This repo contains both Maximum Entropy and Bi-LSTM + CRF algorithm for pos tagging task. In order to run the experiment please follow how to install and how to run sections
The data is for Indonesian corpus that can be accessed and downloaded at https://github.com/famrashel/idn-tagged-corpus. Within this repo, the data have been separated into training and testing data, both of which are ready to be used.

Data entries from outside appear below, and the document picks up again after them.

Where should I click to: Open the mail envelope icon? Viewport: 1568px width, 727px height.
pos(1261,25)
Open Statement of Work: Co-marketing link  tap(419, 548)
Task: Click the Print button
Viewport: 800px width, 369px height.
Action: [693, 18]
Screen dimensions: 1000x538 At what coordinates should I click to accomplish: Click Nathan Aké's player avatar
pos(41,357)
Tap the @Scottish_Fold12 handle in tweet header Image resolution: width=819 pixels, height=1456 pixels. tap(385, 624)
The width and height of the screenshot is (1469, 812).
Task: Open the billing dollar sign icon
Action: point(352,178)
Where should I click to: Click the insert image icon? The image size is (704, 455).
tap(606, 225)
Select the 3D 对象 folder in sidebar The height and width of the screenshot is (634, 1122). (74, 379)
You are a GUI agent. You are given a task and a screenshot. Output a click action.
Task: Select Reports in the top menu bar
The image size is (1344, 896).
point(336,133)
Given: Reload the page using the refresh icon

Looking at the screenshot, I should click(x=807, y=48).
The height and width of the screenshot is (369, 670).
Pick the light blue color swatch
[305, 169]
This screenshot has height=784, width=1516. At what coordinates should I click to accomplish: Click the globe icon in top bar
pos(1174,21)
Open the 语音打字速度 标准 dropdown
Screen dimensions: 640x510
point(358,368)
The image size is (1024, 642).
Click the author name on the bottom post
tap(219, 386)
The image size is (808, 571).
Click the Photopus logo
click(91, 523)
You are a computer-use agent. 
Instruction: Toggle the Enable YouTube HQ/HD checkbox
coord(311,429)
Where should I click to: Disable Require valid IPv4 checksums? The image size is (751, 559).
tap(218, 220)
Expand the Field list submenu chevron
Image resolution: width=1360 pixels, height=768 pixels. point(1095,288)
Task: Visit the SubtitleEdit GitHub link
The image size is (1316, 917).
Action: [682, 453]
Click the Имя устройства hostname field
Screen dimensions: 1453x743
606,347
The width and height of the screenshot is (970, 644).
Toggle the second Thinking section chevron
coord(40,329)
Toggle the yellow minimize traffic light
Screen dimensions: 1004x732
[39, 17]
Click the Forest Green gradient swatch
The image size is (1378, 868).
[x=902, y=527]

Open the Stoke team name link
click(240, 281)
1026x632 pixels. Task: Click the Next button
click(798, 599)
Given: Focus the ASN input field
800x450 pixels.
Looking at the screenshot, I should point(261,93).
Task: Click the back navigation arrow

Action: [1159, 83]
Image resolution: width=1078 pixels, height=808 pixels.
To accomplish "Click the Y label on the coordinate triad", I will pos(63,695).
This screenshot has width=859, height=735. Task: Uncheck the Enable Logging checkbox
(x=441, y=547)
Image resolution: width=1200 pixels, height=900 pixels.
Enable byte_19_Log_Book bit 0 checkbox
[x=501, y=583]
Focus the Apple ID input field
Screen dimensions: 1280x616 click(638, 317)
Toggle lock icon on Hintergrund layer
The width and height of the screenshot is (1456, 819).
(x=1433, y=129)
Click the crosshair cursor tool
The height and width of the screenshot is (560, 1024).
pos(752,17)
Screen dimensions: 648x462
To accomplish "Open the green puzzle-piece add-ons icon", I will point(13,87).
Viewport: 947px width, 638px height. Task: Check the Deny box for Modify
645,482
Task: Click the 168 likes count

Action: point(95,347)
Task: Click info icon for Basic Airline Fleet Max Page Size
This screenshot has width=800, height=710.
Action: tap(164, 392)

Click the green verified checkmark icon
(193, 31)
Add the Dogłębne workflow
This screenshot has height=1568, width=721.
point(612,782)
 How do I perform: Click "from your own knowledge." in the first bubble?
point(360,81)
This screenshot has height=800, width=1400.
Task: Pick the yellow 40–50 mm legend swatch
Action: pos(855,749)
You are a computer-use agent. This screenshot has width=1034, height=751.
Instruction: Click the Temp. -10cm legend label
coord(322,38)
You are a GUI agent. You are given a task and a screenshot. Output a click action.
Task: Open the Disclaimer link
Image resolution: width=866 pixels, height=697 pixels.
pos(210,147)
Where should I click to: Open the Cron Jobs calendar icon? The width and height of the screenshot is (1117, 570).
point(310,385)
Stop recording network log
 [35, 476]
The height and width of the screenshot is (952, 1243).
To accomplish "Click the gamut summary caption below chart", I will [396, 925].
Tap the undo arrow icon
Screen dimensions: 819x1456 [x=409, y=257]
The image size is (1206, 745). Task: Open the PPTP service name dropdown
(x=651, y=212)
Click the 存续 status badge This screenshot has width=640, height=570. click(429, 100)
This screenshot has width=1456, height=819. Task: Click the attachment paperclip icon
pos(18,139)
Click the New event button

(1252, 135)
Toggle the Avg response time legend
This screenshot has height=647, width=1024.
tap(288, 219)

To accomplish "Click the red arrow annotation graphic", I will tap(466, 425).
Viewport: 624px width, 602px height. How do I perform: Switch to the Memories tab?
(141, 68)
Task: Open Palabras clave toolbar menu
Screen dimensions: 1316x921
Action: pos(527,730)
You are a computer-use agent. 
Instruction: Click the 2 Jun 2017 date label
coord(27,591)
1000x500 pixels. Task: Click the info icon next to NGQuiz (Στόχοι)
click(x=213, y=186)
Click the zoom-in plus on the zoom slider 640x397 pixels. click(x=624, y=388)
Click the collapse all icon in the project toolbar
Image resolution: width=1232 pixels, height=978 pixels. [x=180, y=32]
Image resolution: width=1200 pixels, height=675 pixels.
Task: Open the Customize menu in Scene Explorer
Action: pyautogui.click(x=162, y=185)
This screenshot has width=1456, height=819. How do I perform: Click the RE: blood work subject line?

All of these experiments was done in python 3.6. Install the dependencies:
- pytorch==0.4.0
- nltk==3.2.5
- git+https://github.com/pytorch/text#egg=torchtext
- git+https://github.com/pytorch/ignite.git#egg=ignite
- numpy==1.14.3
- sklearn==0.19.1
- pytorch-crf==0.5.0
For mac user, follow these steps to install megam as one of the requirements for running the maxent algorithm
- brew tap brewsci/science
- brew install megam
For linux user, please follow the instructions on https://github.com/nltk/nltk/wiki/Installing-Third-Party-Software#megam-mega-model-optimization-package
- Go to maxent
- Execute
python pos_tagger.py
- Use
python pos_tagger.py --help
to see available options for feature_function_fn
- Go to deep-learning
- Run
python pos_tagger.py